--- DOCUMENT TEXT ---
I am most interested in practices that help us live with more awareness inside the life we actually have. Quiet rooms and formal sitting have shaped me deeply, but ordinary life is where the practice is tested, softened, complicated, and made real.
A small practice for today
At some point today, pause for one ordinary moment.
You do not have to wait for perfect quiet. You do not have to wait until you feel spiritual. You do not have to wait until everything is settled.
Pause in the middle of things.
Feel your feet on the floor. Take one breath that you do not use to prepare, explain, or fix anything. Notice your body.
Then ask yourself gently:
What is happening in me right now?
What am I carrying?
Is there anything I can soften, even a little?
You do not have to force an answer. Just ask and listen.
That is practice because it brings you back. It may not be dramatic. No one else may see it. It may not solve everything. Still, it can change the way you inhabit the next moment.
What this newsletter will hold
Practice Presence will be a place to explore these ordinary, grounded forms of practice.

--- DATA EXCERPTS ---
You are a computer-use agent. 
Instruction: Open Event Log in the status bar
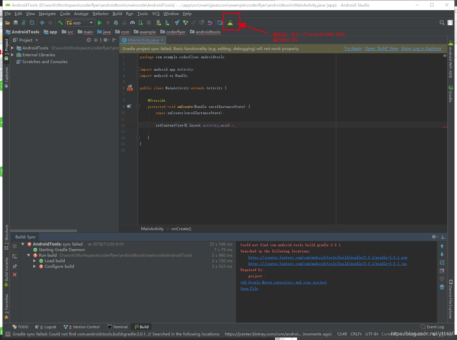435,327
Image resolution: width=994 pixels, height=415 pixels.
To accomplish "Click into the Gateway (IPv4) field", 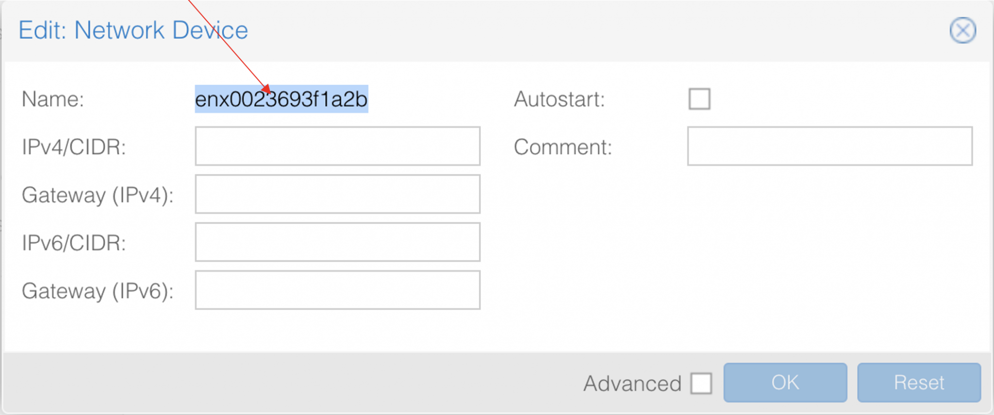I will tap(337, 194).
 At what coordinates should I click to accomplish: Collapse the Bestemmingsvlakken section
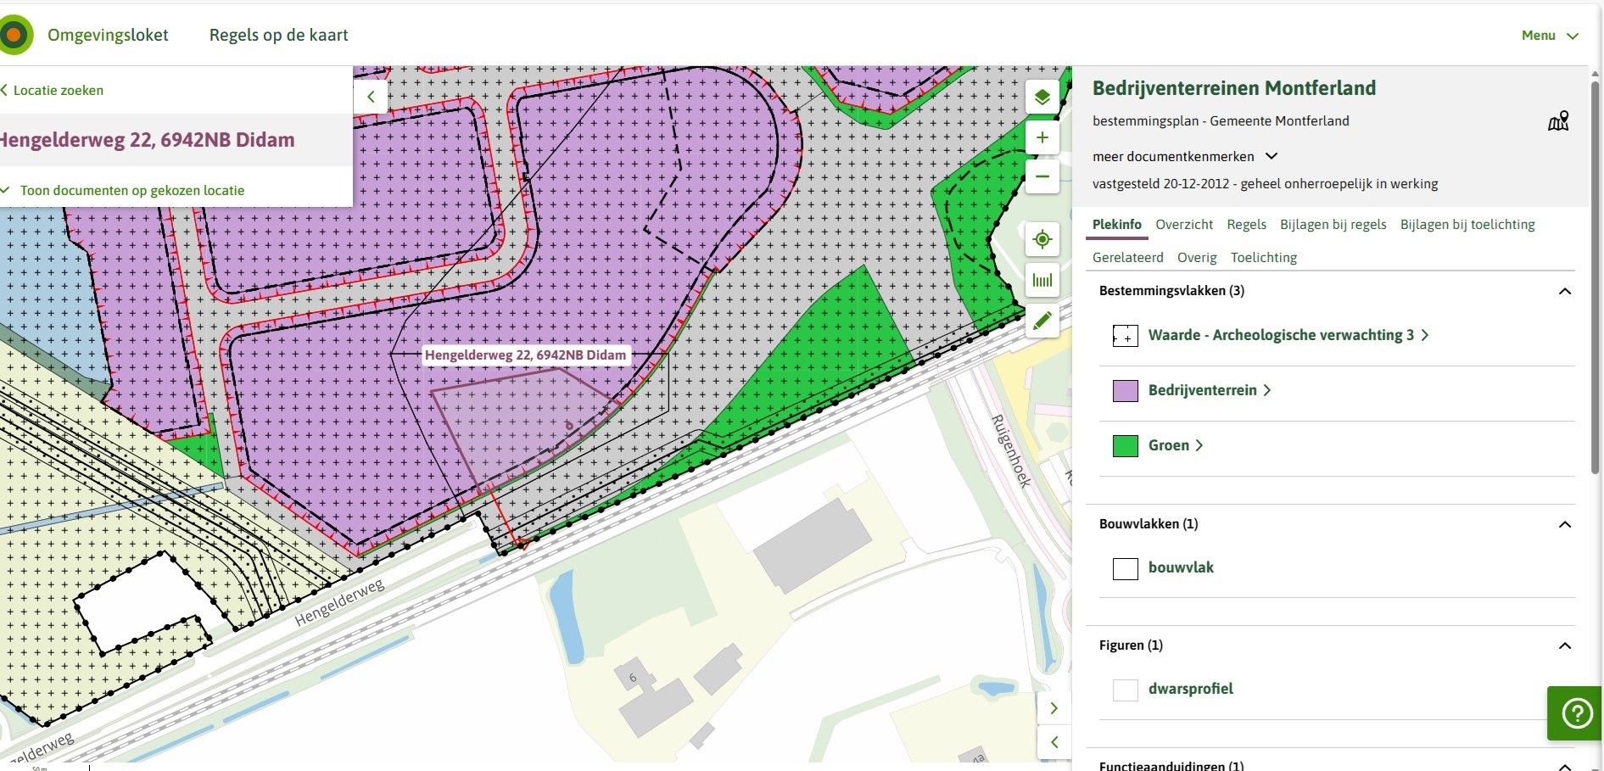coord(1565,291)
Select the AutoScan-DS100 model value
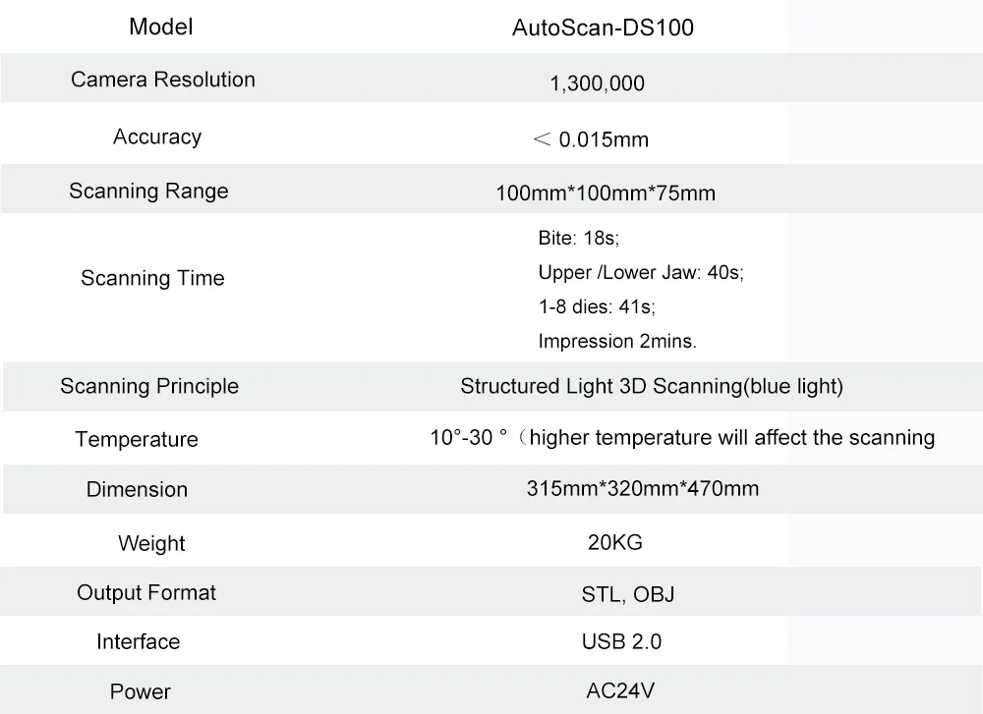This screenshot has height=714, width=983. click(603, 28)
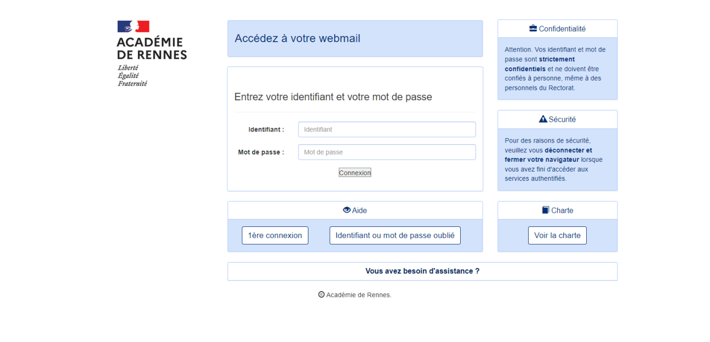The width and height of the screenshot is (710, 342).
Task: Click the eye icon in the Aide header
Action: pos(346,210)
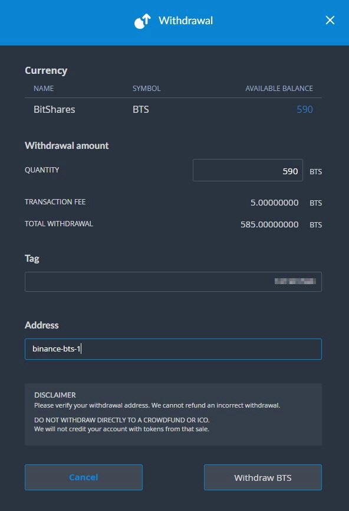Click the available balance 590 link
This screenshot has height=511, width=349.
click(x=304, y=109)
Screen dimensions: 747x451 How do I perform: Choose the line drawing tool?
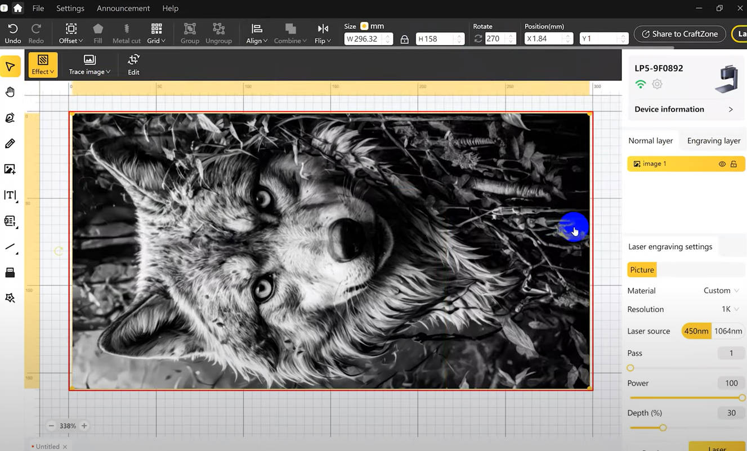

--- WORK TO COMPLETE ---
- A) According to the newsletter excerpt on everyday mindfulness practice, what is the newsletter called?
- B) Pick up the newsletter excerpt on everyday mindfulness practice after its final sentence and write the next few paragraphs.

--- TASK-BY-TASK ANSWERS ---
- A) Practice Presence.

- B)
We will talk about meditation - the practices, the history, the various schools. We will also talk about silence, breath, walking, writing, reflection, release, conflict, grief, work, food, aging, faith, and the body. We will return often to the question of how practice helps us live with more steadiness and compassion in the real conditions of our lives.
Some weeks may draw from Zen. Some may draw from Ignatian reflection or Christian contemplative practice. Some may draw from secular mindfulness, embodiment, or the practical realities of emotionally demanding work. Some may simply begin with a walk, a conversation, a difficult moment, or something noticed in the ordinary light of an ordinary day.
My hope is that this becomes a practice space of its own. A place to breathe. A place to reflect. A place to release what no longer needs to be carried. A place to remember that practice is here, in the middle of ordinary life.